Community Activity on HuggingFace
Within days of the April 24, 2026 launch, the DeepSeek V4-Pro repository saw over 123,000 downloads and 22 community Spaces built on top of it. The community quickly produced:
- GGUF quantizations for llama.cpp (enabling CPU+GPU hybrid inference)
- LM Studio-compatible versions
- Ollama builds
- Jan-compatible packages
These community-maintained quantizations are making V4-Flash runnable on a single RTX 4090 — a remarkable feat for a 284B-parameter model.

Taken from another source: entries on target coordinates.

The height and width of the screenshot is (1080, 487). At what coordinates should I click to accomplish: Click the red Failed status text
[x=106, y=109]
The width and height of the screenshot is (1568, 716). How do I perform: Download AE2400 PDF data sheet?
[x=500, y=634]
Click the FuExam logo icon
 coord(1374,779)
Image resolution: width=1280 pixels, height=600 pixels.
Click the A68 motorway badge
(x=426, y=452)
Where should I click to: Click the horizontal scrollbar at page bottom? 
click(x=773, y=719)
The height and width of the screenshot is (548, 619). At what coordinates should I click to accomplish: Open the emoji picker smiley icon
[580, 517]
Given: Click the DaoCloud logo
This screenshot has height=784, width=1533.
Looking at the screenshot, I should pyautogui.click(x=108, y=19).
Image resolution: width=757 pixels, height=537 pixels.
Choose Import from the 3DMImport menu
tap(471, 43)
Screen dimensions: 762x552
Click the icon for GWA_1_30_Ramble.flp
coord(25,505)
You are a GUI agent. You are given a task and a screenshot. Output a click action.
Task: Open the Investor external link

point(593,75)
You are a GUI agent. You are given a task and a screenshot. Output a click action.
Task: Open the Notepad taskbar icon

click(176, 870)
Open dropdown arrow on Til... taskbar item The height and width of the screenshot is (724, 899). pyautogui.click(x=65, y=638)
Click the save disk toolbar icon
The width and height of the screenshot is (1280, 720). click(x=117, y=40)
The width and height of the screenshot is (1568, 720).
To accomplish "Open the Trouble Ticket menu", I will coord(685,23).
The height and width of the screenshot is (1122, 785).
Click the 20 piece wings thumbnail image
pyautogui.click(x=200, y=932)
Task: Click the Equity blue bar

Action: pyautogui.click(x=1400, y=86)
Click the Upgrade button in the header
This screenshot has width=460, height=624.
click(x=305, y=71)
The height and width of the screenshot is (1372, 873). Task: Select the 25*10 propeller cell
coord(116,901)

DeepSeek V4 and AI Platforms
If you prefer API access rather than managing local weights, the V4 models are also available through multiple inference providers. Platforms like Framia.pro integrate frontier AI models — including the latest DeepSeek releases — to give creators and developers seamless API access without managing infrastructure.
Conclusion
DeepSeek V4 on HuggingFace is one of the most accessible frontier model releases in AI history. Four repositories, MIT licensing, a comprehensive technical report, and custom inference tooling are all freely available. Whether you're running it on a GPU cluster, experimenting with community quantizations, or accessing it via API, HuggingFace is your starting point.